É igualmente por isso que, semana após semana, temos a preocupação de dar a conhecer o mais relevante noticiário desses países. Nuns casos porque se antecipam tendências que, a curto ou médio prazo, podem chegar ao mercado português, noutros porque se relacionam com operadores a que devemos estar atentos, noutros ainda, de matriz mais legal, porque são conceitos e experiências relevantes para o nosso projecto, nunca terminado, de diplomacia regulatória e de criação de um ambiente mais justo e competitivo no mercado FMCG nacional.

É finalmente por isso que mantemos uma relação muito próxima com a associação europeia de que fazemos parte – a European Brands Association (AIM, do francês Association des Industries de Marques) – enquanto contribuintes muito activos para as matérias em discussão e enquanto leitores atentos dos seus conteúdos e posições, essencialmente focados no contexto de Bruxelas e da União Europeia, mas, claro, fundamentais para o que vai acontecendo nos diferentes Estados-Membros.

Registos guardados
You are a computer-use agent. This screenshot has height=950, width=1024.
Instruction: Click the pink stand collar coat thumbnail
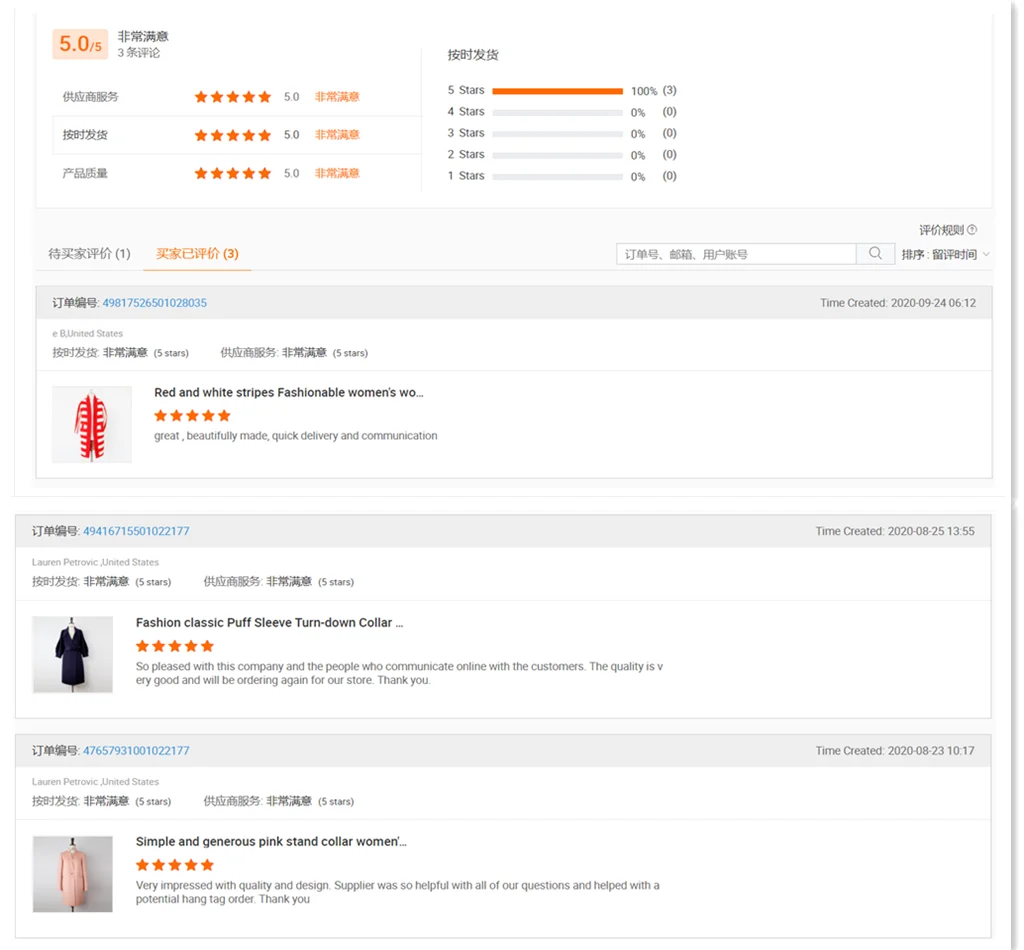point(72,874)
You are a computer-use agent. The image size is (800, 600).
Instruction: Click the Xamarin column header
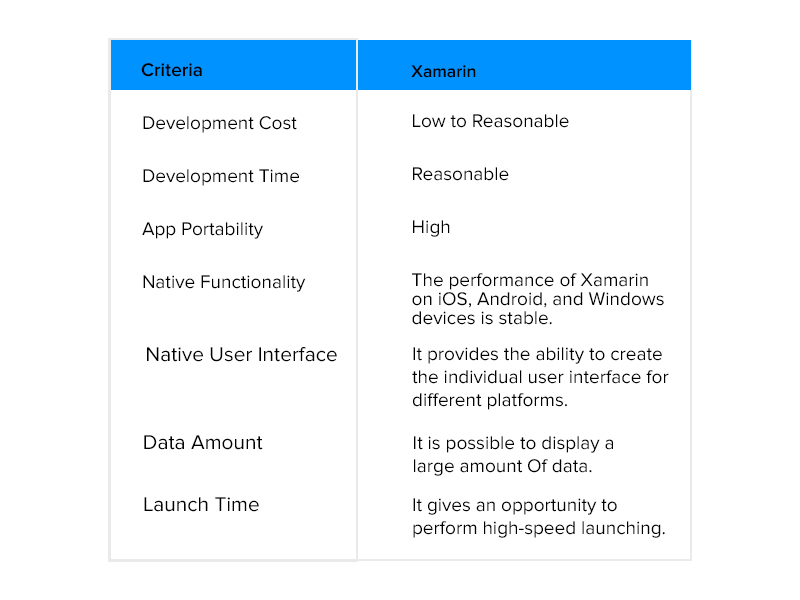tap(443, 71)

Atividade A
Diga se cada afirmação está de acordo com o texto sobre o mercado FMCG, respondendo sim ou não e citando as palavras do texto que o decidem: (i) a associação europeia de que fazem parte é a European Brands Association; (ii) o noticiário desses países é divulgado mensalmente; (iii) os conteúdos e posições da associação estão essencialmente focados nos diferentes Estados-Membros.
Atividade B
Copie do texto sobre o mercado FMCG o trecho que vai de "É igualmente por" a "mercado FMCG nacional.".
Atividade C
Enumere todas as razões que o texto sobre o mercado FMCG apresenta para dar a conhecer o noticiário desses países.

Resposta escrita A
(i) Sim: "a associação europeia de que fazemos parte – a European Brands Association"
(ii) Não: "semana após semana, temos a preocupação de dar a conhecer o mais relevante noticiário desses países"
(iii) Não: "essencialmente focados no contexto de Bruxelas e da União Europeia"

Resposta escrita B
É igualmente por isso que, semana após semana, temos a preocupação de dar a conhecer o mais relevante noticiário desses países. Nuns casos porque se antecipam tendências que, a curto ou médio prazo, podem chegar ao mercado português, noutros porque se relacionam com operadores a que devemos estar atentos, noutros ainda, de matriz mais legal, porque são conceitos e experiências relevantes para o nosso projecto, nunca terminado, de diplomacia regulatória e de criação de um ambiente mais justo e competitivo no mercado FMCG nacional.

Resposta escrita C
- Antecipam-se tendências que, a curto ou médio prazo, podem chegar ao mercado português.
- Relacionam-se com operadores a que devemos estar atentos.
- Por serem de matriz mais legal, são conceitos e experiências relevantes para o projecto de diplomacia regulatória e de criação de um ambiente mais justo e competitivo no mercado FMCG nacional.